The Nation: Gore to scorch Bush for constitutional crisis

Al GoreAl Gore is about to deliver what could be not just one of the more significant speeches of his political career but an essential challenge to the embattled presidency of George W. Bush.
 
In a major address slated for delivery Monday in Washington, the former Vice President is expected to argue that the Bush administration has created a "Constitutional crisis" by acting without the authorization of the Congress and the courts to spy on Americans and otherwise abuse basic liberties.

Aides who are familiar with the preparations for the address say that Gore will frame his remarks in Constitutional language. The Democrat who beat Bush by more than 500,000 votes in the 2000 presidential election has agreed to deliver his remarks in a symbolically powerful location: the historic Constitution Hall of the Daughters of the American Revolution. But this will not be the sort of cautious, bureacratic speech for which Gore was frequently criticized during his years in the Senate and the White House.

Indeed, his aides and allies are framing it as a "call to arms" in defense of the Bill of Rights and the rule of law in a time of executive excess.

The vice president will, according to the groups that have arranged for his appearance -- the bipartisan Liberty Coalition and the American Constitution Society for Law and Policy -- address "the threat posed by policies of the Bush Administration to the Constitution and the checks and balances it created. The speech will specifically point to domestic wiretapping and torture as examples of the administration's efforts to extend executive power beyond Congressional direction and judicial review."

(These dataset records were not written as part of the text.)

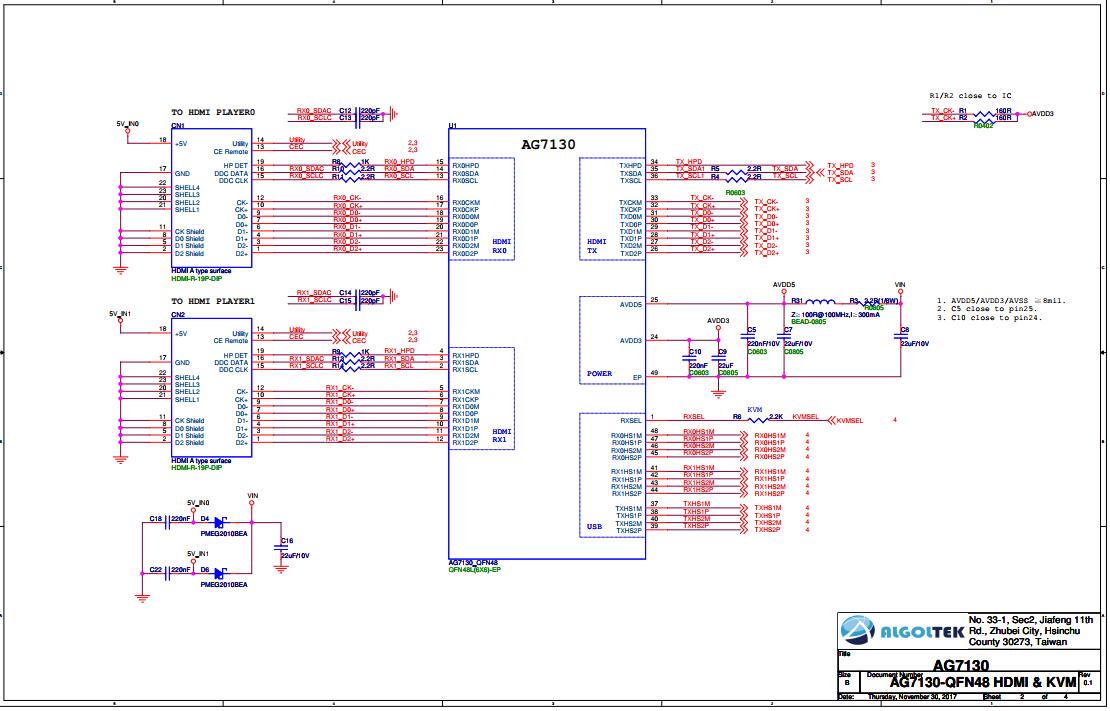Click the POWER pin group label
This screenshot has width=1110, height=711.
(x=599, y=374)
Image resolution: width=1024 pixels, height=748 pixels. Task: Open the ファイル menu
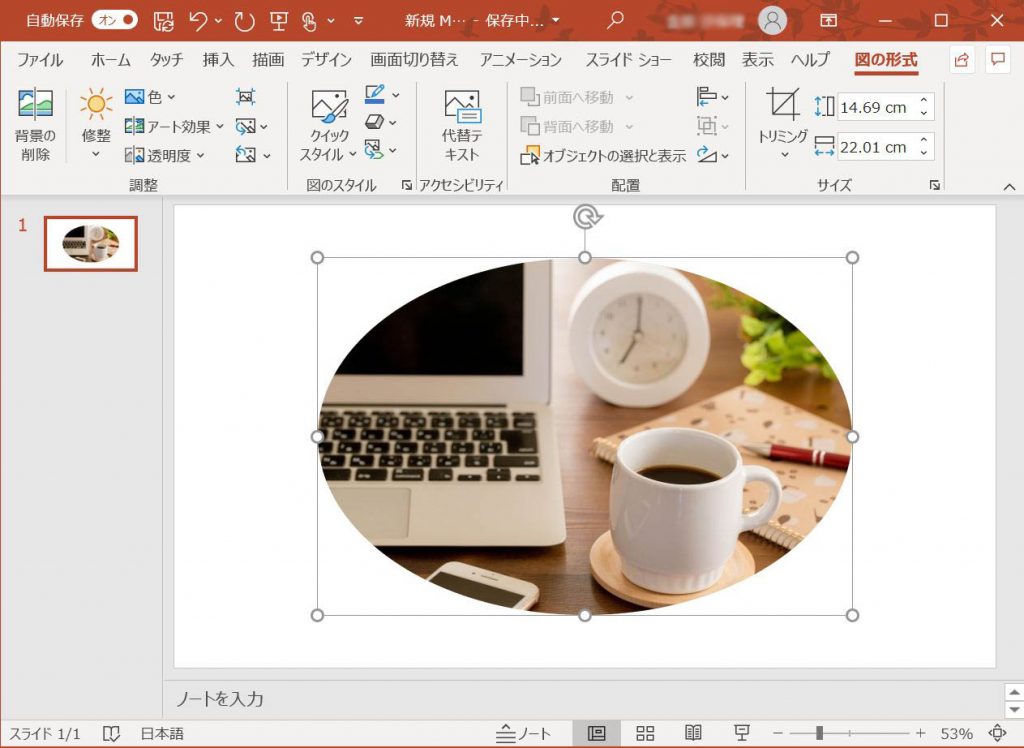[x=39, y=60]
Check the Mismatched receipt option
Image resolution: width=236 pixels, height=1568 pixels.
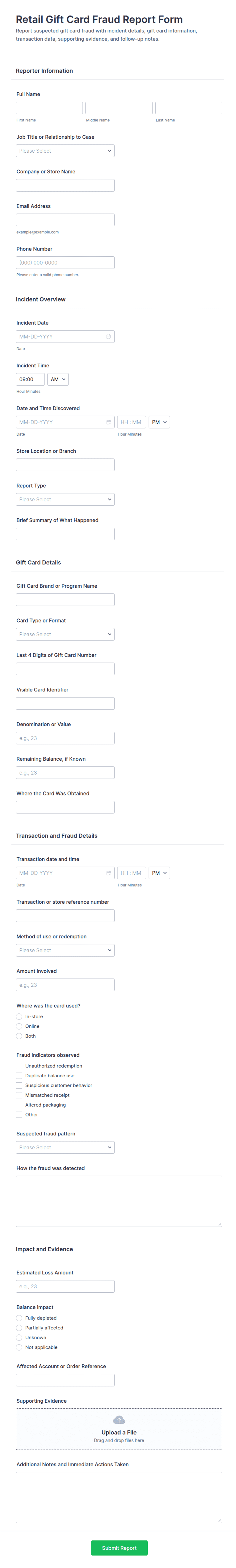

Coming only a few weeks after U.S. Representative John Conyers (news, bio, voting record), the ranking Democrat on the House Judiciary Committee, introduced resolutions to censure President Bush and Vice President Cheney, and to explore the issue of impeachment, Gore in expected to "make the case that the country -- including the legislative and judicial branches and all Americans -- must act now to defend the systems put into place by the country's founders to curb executive power or risk permanent and irreversible damage to the Constitution."

Don't expect a direct call for impeachment from the former vice president. But do expect Gore to make reference to Richard Nixon, whose abuses of executive authority led to calls for his impeachment -- a fate the 37th president avoided by resigning in 1974.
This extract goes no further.